From Basics to Beauty

This visualization was also created with Ann Emery’s and Stephanie Evergreen’s data visualization checklist in mind. It’s a handy checklist to run through to see if there are any areas where a visualization could be less cluttered, or generally easier on the eyes – not every step is applicable every time, but it’s a good baseline to start at when reviewing. As this was created for a print format document, it had to be legible when printed (whether in black and white or in full colour) and had to be understandable for the viewer without someone else there to explain it.

To avoid issues when displaying two separate scales between the measurements shown in quantity of quinoa, and the quantity shown of the Google results, these were completed in two separate styles that were connected by a cohesive colour scheme. These give them the tie to make them seem as one cohesive visualization, while not sacrificing the structure required for it to remain legible.

Round Two: A Second Start


Some of the same principles apply to this second visualization. Colour still plays an important factor; it has to work in greyscale and it should be checked to be viewable by individuals with colour deficiencies.

Differences lay in the choice of structure instead – this second visualization is partly based on qualitative data in the form of ‘mood’ over a period of time, as recorded by myself. This is compared to the activity that was being done in that moment, as well as the quantitative distance traveled.

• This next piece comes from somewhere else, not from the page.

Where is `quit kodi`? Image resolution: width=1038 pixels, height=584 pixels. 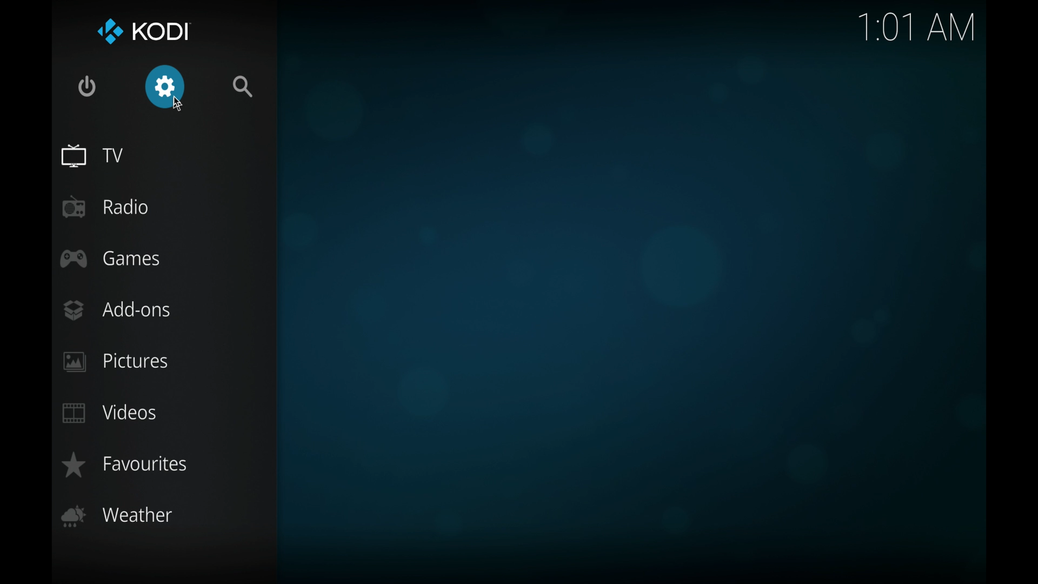
quit kodi is located at coordinates (87, 86). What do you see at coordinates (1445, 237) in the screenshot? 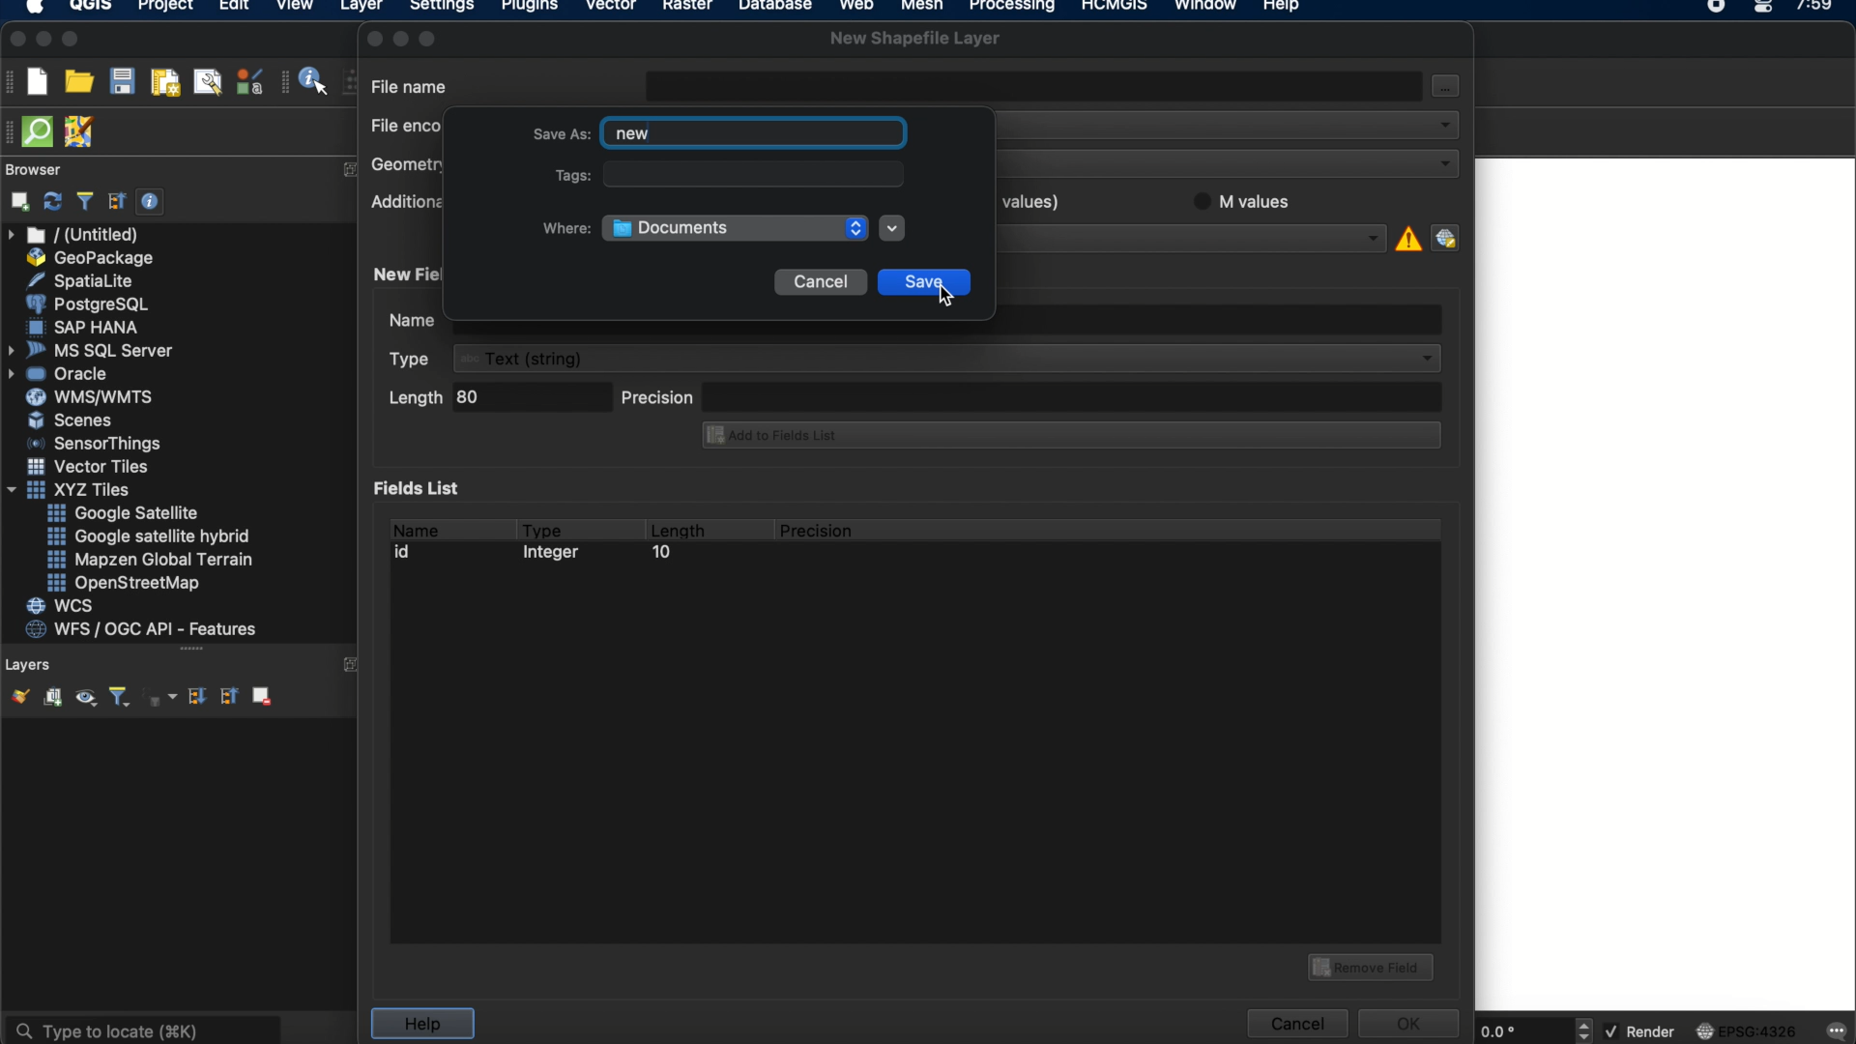
I see `select crs` at bounding box center [1445, 237].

Just like the last visualization, this one is still focused on a period of time, but it is also focused on the specific events and the order they occurred in. This made a timeline applicable, since the focus is on the chronological events first and foremost, with the rest of the information being secondary.

In this instance, the numerical values portrayed were less important than the feeling of the visualization, which allowed for something more abstract and whimsical. Constraints I received in the brief for this piece included the restrictions that only two fonts could be used, and it could only be created with geometric shapes as an addition. Restrictions like this are an aesthetic limit to work around. This is what drove the stylistically more minimal approach to this visualization, rather than take an illustrative look to the piece.

The Big Picture

What both of these share in common is the form factor came first for both of them. The colours and layout came after the initial decisions of which type of graph worked best for each story. These are ultimately determined by the type of data you have on hand, the project restrictions, and the story you want to tell. From here, the chart type becomes the solid foundation on which the rest of the visualization is built upon. This can also end up forcing you to be more creative when keeping in mind basic design principles to be able to create something that is both visually stunning and informative to the viewer, telling them the story you want to tell.